Watching Over Angels: On Learning the Eight Surnames of One’s Great-Grandparents

This post is the first in a series-in-progress by company president Megan St. Marie about heirlooms and objects related to her family history that she keeps in her office to inform and inspire her work at Modern Memoirs.

Megan St. Marie’s desk at Modern Memoirs, with the eight fabric angels her aunt Rita Lavallee made from placemats and napkins stitched by her great-grandmother Anastasie “Tazzy” Raymond Lambert

Megan St. Marie’s desk at Modern Memoirs, with the eight fabric angels her aunt Rita Lavallee made from placemats and napkins stitched by her great-grandmother Anastasie “Tazzy” Raymond Lambert

My interest in family history was nurtured by my father, Raymond Lambert, who maintains an impressive genealogy site for our family, and it played a big role in leading me to my work with Modern Memoirs. When we moved the company to new offices in 2020, I decided to decorate my office with objects that connect me to my heritage, and I asked my father’s sister Rita Lavallee for help. My Aunt Rita is a talented seamstress, and I had several old quilts and other pieces of handiwork made by my paternal grandmother and great-grandmothers that I asked her to mend for display, or to somehow craft into new items I could use as décor. Among many other pieces, three quilts now hang in my office, and above the large windows behind my desk is a row of angel figures my aunt created, upcycled from placemats and napkins made by one great-grandmother, Anastasie “Tazzy” Raymond Lambert, known for her “fancy-work.”

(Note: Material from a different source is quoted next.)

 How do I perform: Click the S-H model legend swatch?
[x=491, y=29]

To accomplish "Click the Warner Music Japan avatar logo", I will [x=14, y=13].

This makeshift valance provides a whimsical, homey touch to my workspace, and it also holds a deeper meaning for me. I once read the advice that a good place to start learning about family history is to learn the eight surnames of one’s great-grandparents. When I unpacked the cloth angels from the box my aunt sent me, I smiled as I counted eight of them—one for each person in the generation of the great-grandmother who stitched the placemats and napkins my aunt used to make them.

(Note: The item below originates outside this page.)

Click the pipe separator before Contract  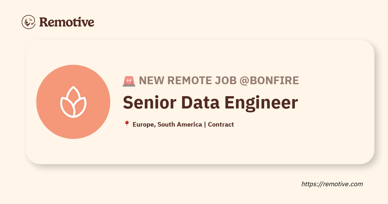click(205, 124)
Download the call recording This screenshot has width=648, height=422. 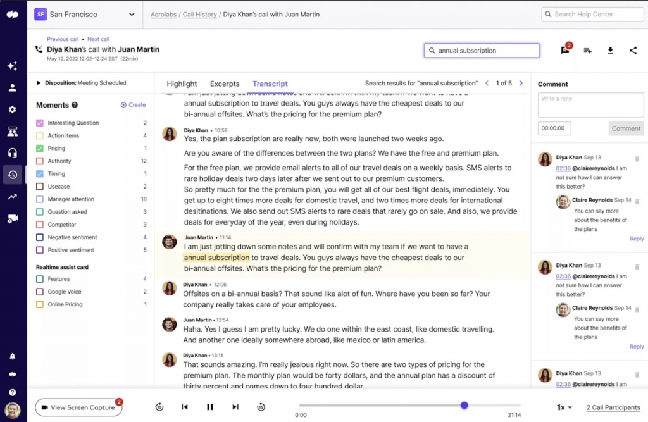coord(610,51)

Lambert, Raymond, Laroche, Gagne, Facteau, Cantin, Dowd, Fox

A close-up photo of one of the fabric angels representing Megan St. Marie’s eight great-grandparents

A close-up photo of one of the fabric angels representing Megan St. Marie’s eight great-grandparents

These are the eight surnames of those who came before me and whose legacies created the context into which I was born. They reveal my Franco American and Irish roots, with two surnames belonging to people who emigrated from Québec in the early 20th century and settled in northern Vermont, and one to an emigrant from Ireland. (The other five surnames belong to people whose parents and/or grandparents emigrated from these same places in the 19th century.) I think of these names and the people and stories behind them every day that I am in my office, where I spend a lot of time helping clients tell their own family stories.

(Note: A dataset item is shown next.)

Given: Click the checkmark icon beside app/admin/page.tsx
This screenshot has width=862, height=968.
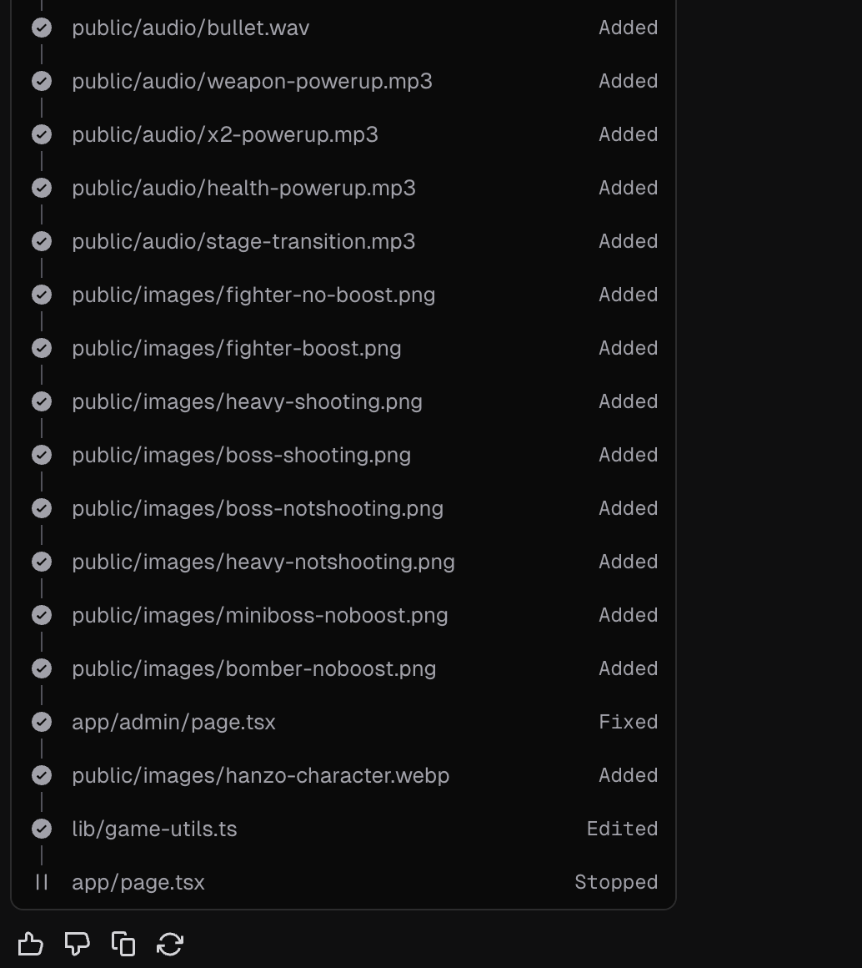Looking at the screenshot, I should click(x=42, y=722).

The angels my aunt made also bring to mind a song my father used to sing to my siblings and me at bedtime, “Swing Low, Sweet Chariot,” and its line, “…angels watching over me.” While the position of the eight angels representing my great-grandparents literally has them watching over me as I work at my desk, I like to think that I’ve inverted the lyric by preserving or “watching over” my ancestors’ memory, starting with the knowledge of their names.

Of course, achieving the goal of learning the eight surnames of one’s great-grandparents is easier said than done for those whose access to information may be curtailed by legal, historical, or emotional barriers. Family secrets can run deep, records may be sealed, and genocide or institutional racism might create roadblocks in the search for documentation of one’s ancestry. Because four of my seven children are adoptees, and four are of African descent (with a strong likelihood that some of their biological ancestors were enslaved and thus unnamed in many records until the 1870 census), my awareness of how privileged I am to know the names listed above is profound.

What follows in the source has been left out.